Reading From and Writing to CSV Files in Python

This post is part of my Python 101 series:

  1. Setting Up Your Python Environment With Venv and requirements.txt
  2. Reading From and Writing to CSV Files in Python

One of the most common things you will do in Python is working with CSV files. Whether it is to create a CSV file with data from an API or perform some analysis on an existing CSV, working with CSV files is an essential step in learning Python.

Opening Files in Python

When working with files, your first step is to open the file. In Python, this looks like this:

fh = open('somefile.csv')

The open function the file and return a file object, usually set to an fh variable for "File Handler". By default, Python's open function will open in reading mode. You can change this with the mode argument. If you wanted to open a file, delete everything in it, and then start writing to it, you would use:

fh = open('somefile.csv' mode='w')

Or, to open for reading and writing, you would use:

fh = open('somefile.csv' mode='r+')

Lastly, if you wanted to open the file to write to but keep the existing data, you use a for "append" like this:

fh = open('somefile.csv' mode='a')

Once you open the file, you need to close it using the close() method:

fh.close()

Instead of using the close() method, you can also use the with statement. Since I often forget to close the file (resulting in many issues), this is my preferred approach when I only need to open one file.

fh = open('somefile.csv' mode='w')

# Do stuff

fh.close()

is the same as

with open('somefile.csv' mode='w') as fh:
    # Do stuff

Opening CSV Files in Python

While the above works with a lot of CSV files, there are two more arguments to the open() function you may need to use.

Newlines

The first is the newlines argument. Depending on how the CSV was created and where it may be used, the newlines may be saved a few different ways. So, we want to turn on "universal newlines mode" but return the actual unaltered line endings by setting the newline argument like this:

with open('somefile.csv', newline='') as fh:
    # Do stuff

Encoding

Depending on the encoding of the file, you may also need to specify the encoding argument. This would look like this:

with open('somefile.csv', newline='', encoding='utf-8') as fh:
    # Do stuff

Reading and Writing Your First CSV File

To get started, let's do a simple exercise of writing a row to a new file and then reading that row.

To work with CSV files, we first need to import the csv module.

import csv

Then, we will use it's writer() method to create a writer object that will perform the writing for us. We will then use its writerow() method to write a row in our CSV.

with open('example_one.csv', mode='w', newline='') as fh: # Open our file.
    csv_writer = csv.writer(fh) # Create our writer object.
    csv_writer.writerow(['Frank', 'Corso']) # Write our row of data.

Each item in the list given to writerow() will be in a different column within the CSV.

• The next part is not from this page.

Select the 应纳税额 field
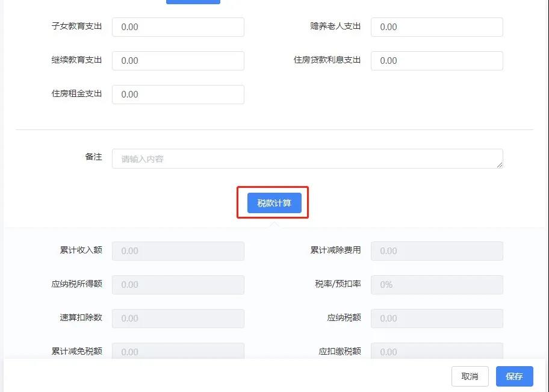The height and width of the screenshot is (392, 549). 436,319
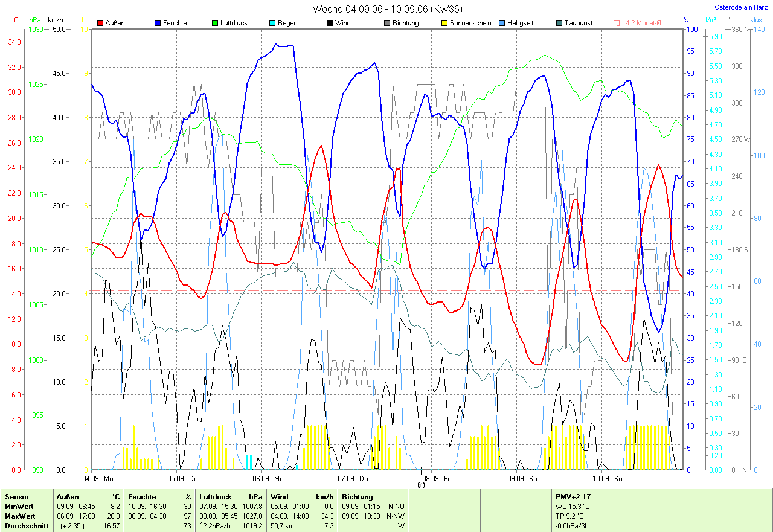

Now that we have our CSV created, we can now read it to get the first row. This time, we will use csv's reader() method to create a reader object which can be iterated over.

with open('example_one.csv', newline='') as fh: # Open our file.
    csv_reader = csv.reader(fh) # Create our reader object.
    for row in csv_reader: # Iterate over each row.
        print(row) # Print entire row
        print(row[0], row[1]) # Print only certain columns
['Frank', 'Corso']
Frank Corso

Each row in this example would be one row within the CSV file with each item corresponding to a column in the row.

Reading and Writing CSV Files With Headers

Instead of using writer() and reader(), we can use DictReader() and DictWriter() when working with headers in our CSV file.

If we wanted to write the same data from above but set the columns as "FirstName" and "LastName", our code would look very similar. The main difference is that DictWriter() requires fieldnames to know the names of the columns.

with open('example_two.csv', mode='w', newline='') as fh: # Open our file.
    columns = ['FirstName', 'LastName'] # Define our columns.
    csv_writer = csv.DictWriter(fh, fieldnames=columns) # Create our writer object.
    csv_writer.writeheader() # Write our header row.
    csv_writer.writerow({'FirstName': 'Frank', 'LastName': 'Corso'}) # Write our row of data.

If the CSV you are reading from has headers, you can use the DictReader() method instead to not only skip the header row but also create dictionaries for the rows instead of just lists.

We will use similar code to before with only a slight change:

with open('example_two.csv', newline='') as fh:
    csv_reader = csv.DictReader(fh) # Create our reader object, automatically using the first row as the column names.
    for row in csv_reader: # Iterate over each row.
        print(row) # Print entire row
        print(row['FirstName'], row['LastName']) # Print only certain columns
{'FirstName': 'Frank', 'LastName': 'Corso'}
Frank Corso

Next Steps

Now that you can read and write CSV files, what will you do with them? You can:

  1. download data from an API and save it to a CSV
  2. clean data from a raw CSV and create a new "processed" CSV
  3. analyze data from a CSV
  4. and much more!

If you are analyzing data from CSV's, your next step may be learning pandas, the data analysis module, which can load CSV files and Excel files.